Teriakan melengking seseorang menyadarkan Kaori dari lamunannya. Seiring dengan itu, matanya menangkap bayangan anak leleki berlari ke jalanan, meningalkan ibunya yang berteriak histeris sambil berusaha mengejar buah hatinya.
    
     Kaori melihat anak itu berhenti , lalu menoleh padanya dan tersenyum. Rambut ikal legamnya mengingatkannya pada Koji yang sedang menantikannya di apartemennya.
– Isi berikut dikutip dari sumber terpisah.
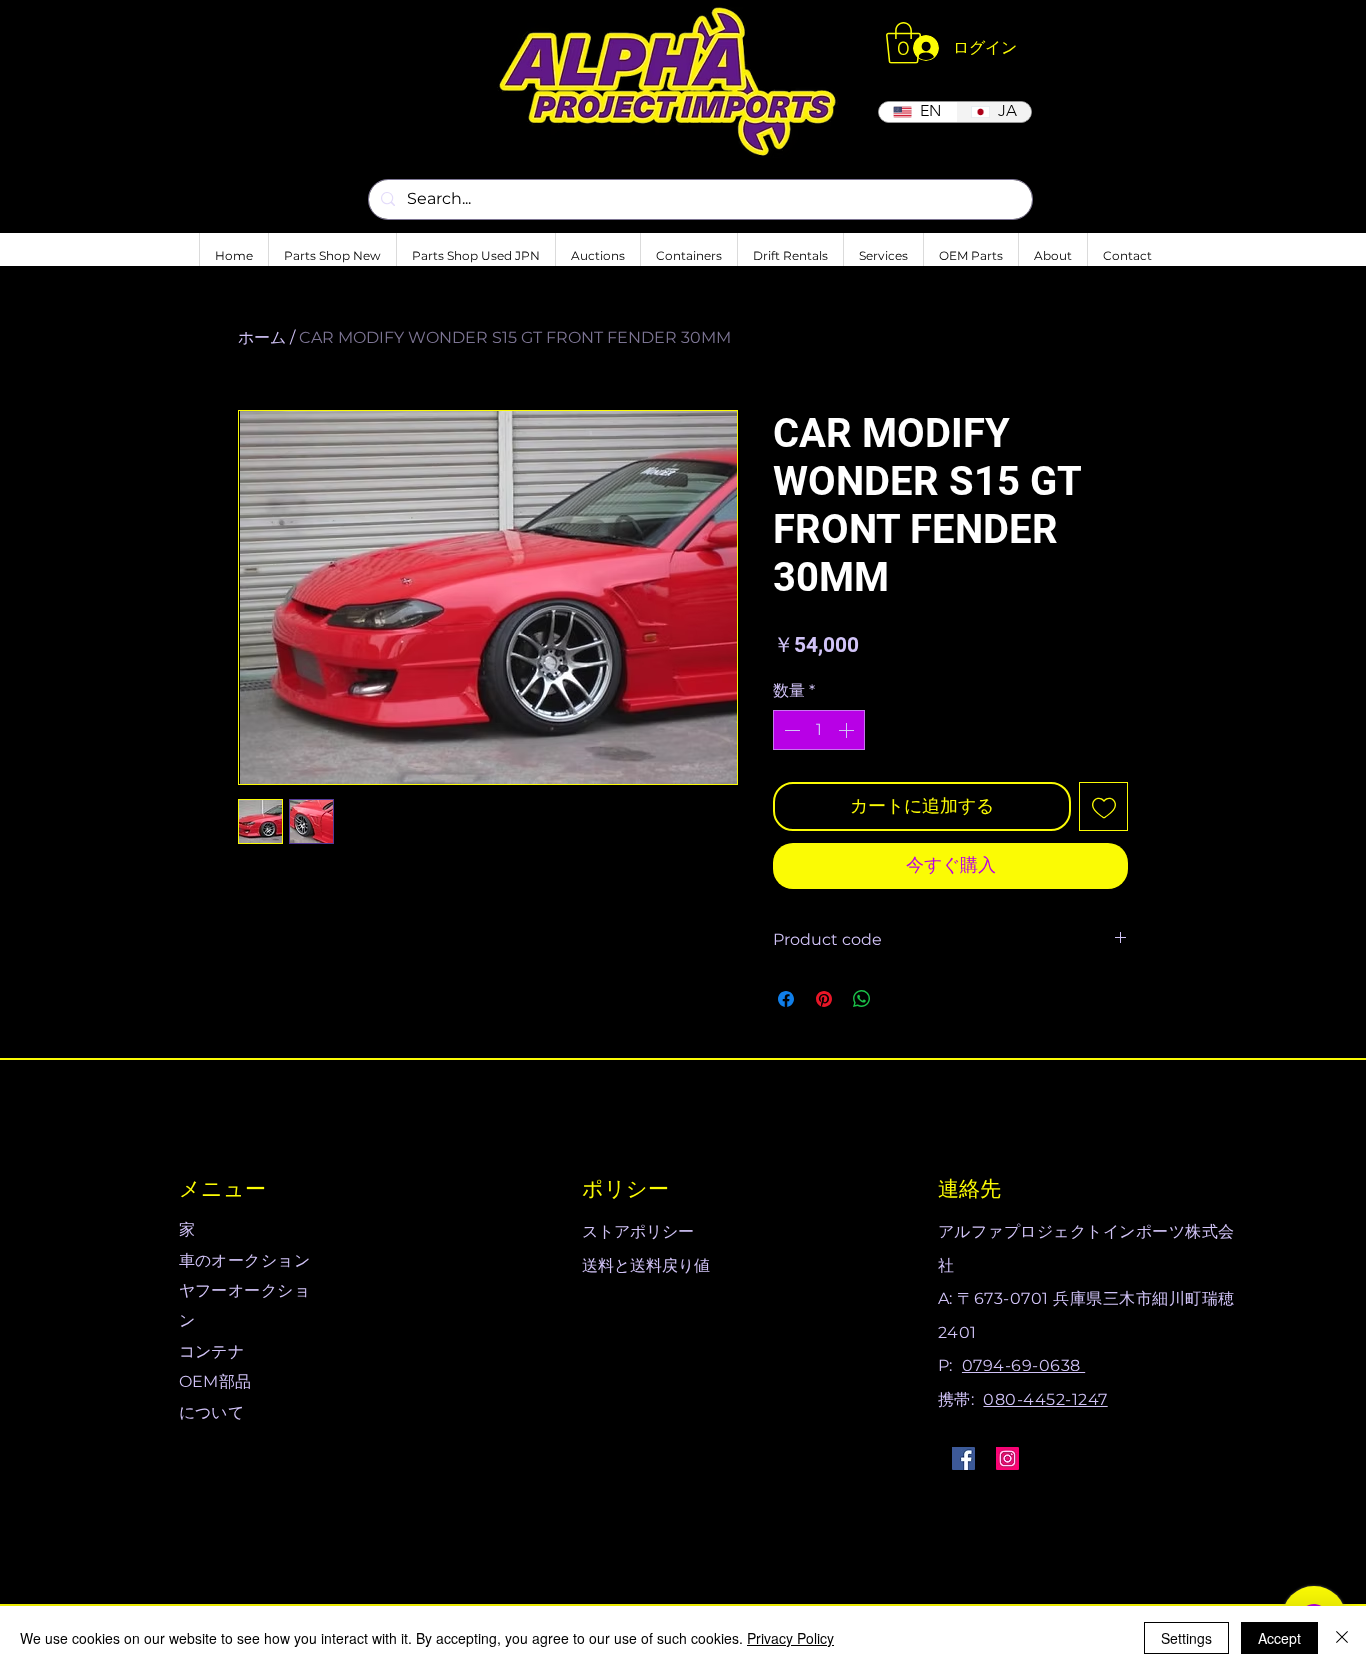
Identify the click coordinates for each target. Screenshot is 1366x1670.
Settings (1186, 1638)
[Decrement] (790, 730)
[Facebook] (963, 1458)
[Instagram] (1007, 1458)
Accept (1279, 1638)
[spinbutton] (819, 730)
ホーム (262, 337)
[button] (903, 43)
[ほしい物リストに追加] (1103, 806)
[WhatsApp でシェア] (862, 999)
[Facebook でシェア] (786, 999)
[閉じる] (1342, 1638)
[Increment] (848, 730)
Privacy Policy (790, 1638)
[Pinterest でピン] (824, 999)
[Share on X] (900, 999)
     Tak ada waktu lagi untuk berpikir. Melihat sebuah motor disampingnya yang juga melaju kencang membuang arah ke kanan. secepat kilat Kaori membelokkan motornya ke arah yang berlawanan.
     Naas baginya. Dari arah kiri belakangnya, sebuah truk built up tanpa muatan tak siap menerima kejutan. motor Kaori yang tiba tiba menghadangnya tak mampu dia hindari. Sopir truk tersebut menginjak rem dalam dalam. tapi tak mempu menghentikan kendaraannya seketika. Kaoripun tak sempat lagi mengelak. Truk besar itu menghantam bagian samping motor Kaori telak.

     "Koji...."Kaori teringat bocah berambut ikal tadi. Lalu terdengar jeritan histeris seseorang sekali lagi. Mungkin si ibu yang tadi.
"Apakah bocah itu tidak selamat?"Kaori masih sempat bertanya dalam hati. Kemudian terdengar lagi suara benda bertabrakan, Telinganya mengidentifikasikan itu sebagai suara motor menabrak bahu jalan atau apapun itu yang ada di tepi jalan.

     Jeritan itu masih berlangsung. Ada apa lagi? Pikiran Kaori terasa buram.
Lalu telinganya berdenging dahsyat. Dia nyaris tak mampu mendengar dan merasakan apapun.
     Tubuhnya terlontar ke depan menghantam bagian depan motornya, Lalu genggamannya di stang terlepas. Kaori terlempar menjauh dari motornya. membentur aspal kasar, dan masih terseret hingga beberapa meter berikutnya.

     >Apakah hujan< Kaori merasakan hampir seluruh bagian wajahnya basah. Bahkan mulutnya terasa penuh cairan.

     Lalu ada perasaan lain. Bagian tubuhnya sebelah kiri terasa panas luar biasa, hingga pikiran bawah sadarnya berpikir tentang kabakaran.
     >Apakah benar benar ada kebakaran?< Lalu matanya tertutup.